Lilith
Last week, curt from The Groovy Age of Horror made a great suggestion that I read George Macdonald's Victorian-era horror novel Lilith since she is a central character in my horror manuscript. My novel uses several characters from Victorian literature and it would be easy enough to make a few changes as a nod to George Macdonald's classic. Today's thought for today from a spiritual site I subscribe to was this:
Annihilation itself is no death to evil. Only good where evil was, is evil dead. An evil thing must live with its evil until it chooses to be good. That alone is the slaying of evil. Why did God allow evil to enter the world? Source: George Macdonald, "Lilith"I do not want to give any spoilers to my manuscript, but I got a chill down my spine reading that quote.
7 Comments:
HP,
Yes, please do.
Please share with the group ;)
Thanks!
Glad you liked Lilith, Ben! I'm still liking your book!
What chapter are you on, Curt?
Just finished XV. Quite a twist with Adena!! ;-)
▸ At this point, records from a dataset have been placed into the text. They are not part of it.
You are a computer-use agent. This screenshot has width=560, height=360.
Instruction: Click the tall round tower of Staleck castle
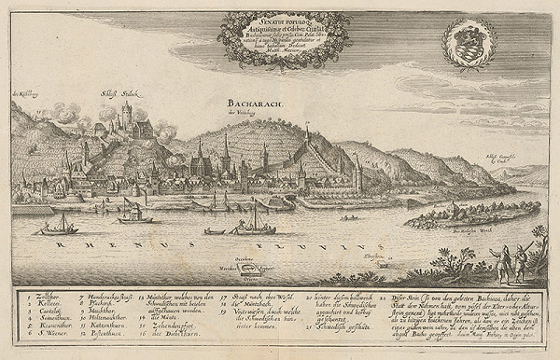click(x=126, y=115)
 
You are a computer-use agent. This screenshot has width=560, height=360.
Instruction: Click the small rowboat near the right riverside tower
click(x=351, y=218)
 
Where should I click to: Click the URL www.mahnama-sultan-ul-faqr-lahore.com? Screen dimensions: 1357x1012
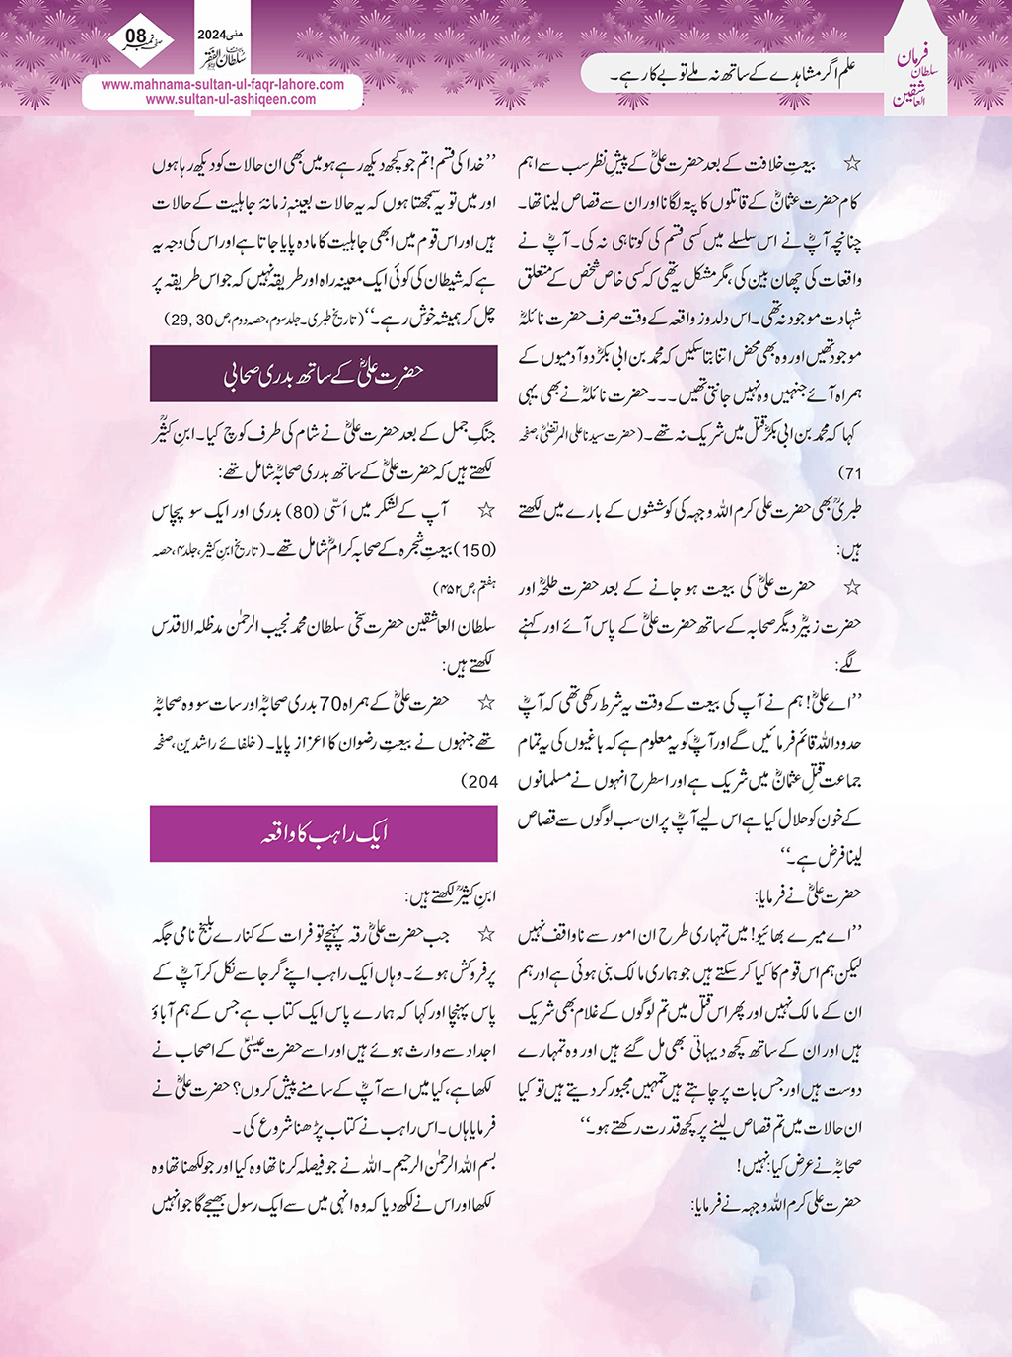click(223, 84)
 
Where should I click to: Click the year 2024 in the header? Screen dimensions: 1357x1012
click(211, 34)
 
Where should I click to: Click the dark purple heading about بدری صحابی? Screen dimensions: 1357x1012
click(324, 374)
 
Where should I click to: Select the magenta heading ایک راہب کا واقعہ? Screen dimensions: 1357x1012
click(324, 833)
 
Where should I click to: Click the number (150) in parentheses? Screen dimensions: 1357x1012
click(475, 550)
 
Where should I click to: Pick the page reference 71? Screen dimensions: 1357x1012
click(845, 473)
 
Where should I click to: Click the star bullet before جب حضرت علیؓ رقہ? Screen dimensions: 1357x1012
click(484, 933)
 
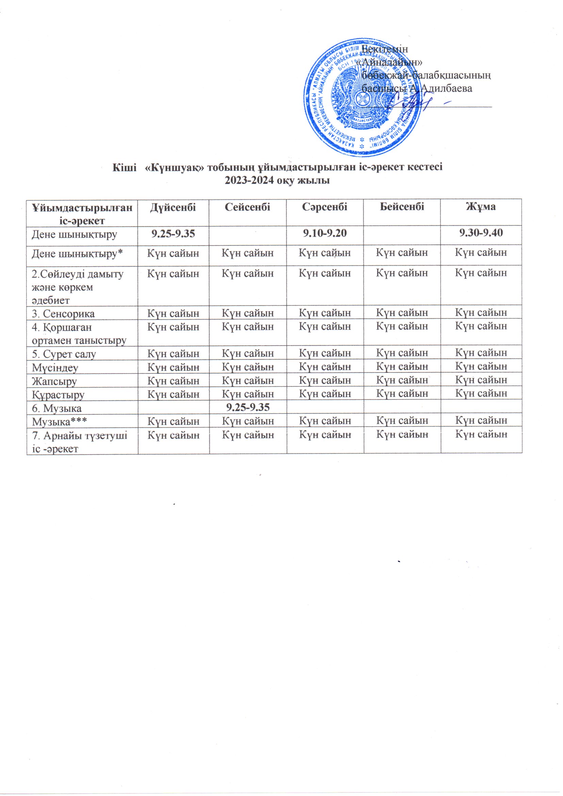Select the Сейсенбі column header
coord(247,207)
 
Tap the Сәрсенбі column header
coord(324,207)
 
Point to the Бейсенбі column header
coord(402,207)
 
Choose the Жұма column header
coord(481,207)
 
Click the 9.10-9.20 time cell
coord(324,233)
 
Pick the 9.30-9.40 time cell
coord(481,233)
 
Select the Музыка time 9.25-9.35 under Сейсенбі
coord(247,407)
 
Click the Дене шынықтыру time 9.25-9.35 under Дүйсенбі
coord(173,233)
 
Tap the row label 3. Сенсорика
coord(63,314)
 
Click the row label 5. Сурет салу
coord(64,354)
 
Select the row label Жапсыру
coord(54,381)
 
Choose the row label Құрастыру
coord(58,395)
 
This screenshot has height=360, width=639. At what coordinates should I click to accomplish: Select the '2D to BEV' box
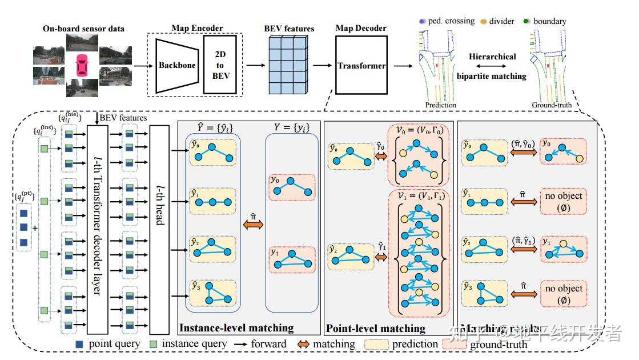(220, 63)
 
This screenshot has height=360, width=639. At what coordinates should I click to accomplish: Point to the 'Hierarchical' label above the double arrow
(492, 57)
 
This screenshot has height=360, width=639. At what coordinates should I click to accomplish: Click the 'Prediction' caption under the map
(440, 105)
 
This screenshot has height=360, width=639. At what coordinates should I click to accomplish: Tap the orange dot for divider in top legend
(483, 22)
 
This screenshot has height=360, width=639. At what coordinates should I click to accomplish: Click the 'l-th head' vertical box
(159, 229)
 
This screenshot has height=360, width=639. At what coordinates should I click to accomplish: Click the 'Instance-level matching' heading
(236, 328)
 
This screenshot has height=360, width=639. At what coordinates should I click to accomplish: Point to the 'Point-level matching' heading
(375, 328)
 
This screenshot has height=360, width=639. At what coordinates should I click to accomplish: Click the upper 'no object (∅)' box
(563, 201)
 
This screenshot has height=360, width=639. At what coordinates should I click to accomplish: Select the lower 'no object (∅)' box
(563, 294)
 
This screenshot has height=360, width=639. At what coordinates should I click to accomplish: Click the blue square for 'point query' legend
(80, 345)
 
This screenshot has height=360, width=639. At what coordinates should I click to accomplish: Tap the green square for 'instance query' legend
(153, 345)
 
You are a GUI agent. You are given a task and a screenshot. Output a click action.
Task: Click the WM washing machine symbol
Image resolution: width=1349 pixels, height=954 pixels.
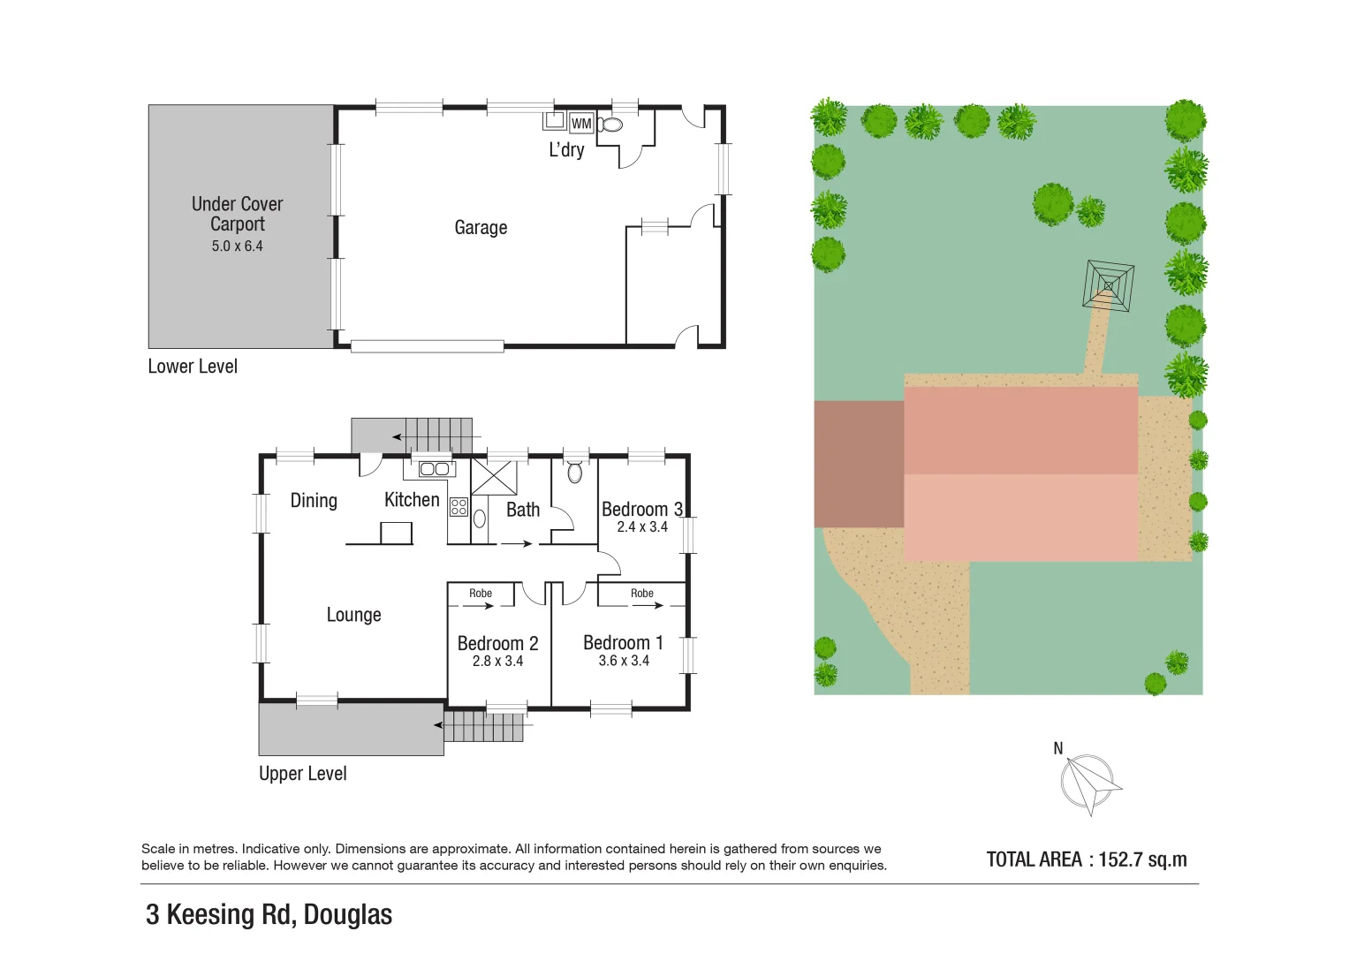click(581, 124)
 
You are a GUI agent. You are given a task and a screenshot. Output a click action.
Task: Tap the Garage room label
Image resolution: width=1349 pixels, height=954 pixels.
click(481, 228)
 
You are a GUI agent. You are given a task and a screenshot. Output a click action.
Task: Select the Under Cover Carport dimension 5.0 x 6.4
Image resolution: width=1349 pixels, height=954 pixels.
click(237, 246)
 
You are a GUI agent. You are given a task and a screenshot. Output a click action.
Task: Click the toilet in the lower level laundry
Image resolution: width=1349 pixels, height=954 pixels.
click(610, 124)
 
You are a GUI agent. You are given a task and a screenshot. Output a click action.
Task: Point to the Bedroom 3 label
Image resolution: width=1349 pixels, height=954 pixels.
click(641, 510)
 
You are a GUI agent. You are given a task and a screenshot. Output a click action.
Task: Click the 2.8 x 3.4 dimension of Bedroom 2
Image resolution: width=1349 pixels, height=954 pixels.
click(497, 661)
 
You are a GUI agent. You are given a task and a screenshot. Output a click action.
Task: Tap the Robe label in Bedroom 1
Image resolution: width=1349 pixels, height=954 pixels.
click(642, 594)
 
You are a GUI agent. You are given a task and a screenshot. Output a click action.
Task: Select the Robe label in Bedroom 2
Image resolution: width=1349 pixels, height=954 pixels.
click(481, 594)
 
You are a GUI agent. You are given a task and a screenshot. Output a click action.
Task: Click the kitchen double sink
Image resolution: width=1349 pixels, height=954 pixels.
click(434, 469)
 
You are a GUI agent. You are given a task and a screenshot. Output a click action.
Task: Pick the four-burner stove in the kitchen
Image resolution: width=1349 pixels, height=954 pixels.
click(459, 507)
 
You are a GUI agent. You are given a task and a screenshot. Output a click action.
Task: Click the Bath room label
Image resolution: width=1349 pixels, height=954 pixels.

Have you read HISTORIAN yet? I've been checking out reviews, and it sounds like 500 pages (out of 650!) of period detail. Not likely to jump-start the horror genre, if that really is the case. Too bad they didn't go with your book! (Were you really passed over at some places in favor of Kostovo's?!?)
Thanks Curt. Adena's my hat tip, if you will, to some of the subtext in the original Dracula and also elements in other vampire novels.
I did have one publisher email me that he really liked my book, but he had too much vampire fiction in the pipeline. I looked it up in one of the trade pubs and the publisher was re-releasing a lot of P.N. Elrod's back catalogue. So she's my literary nemesis though she doesn't know it. ;^>
I have The Historian sitting on my bookshelf with a few other books I'm saving for the beach in September. I've been tempted to begin it, but I'm proud of myself for actually being discliplined for once.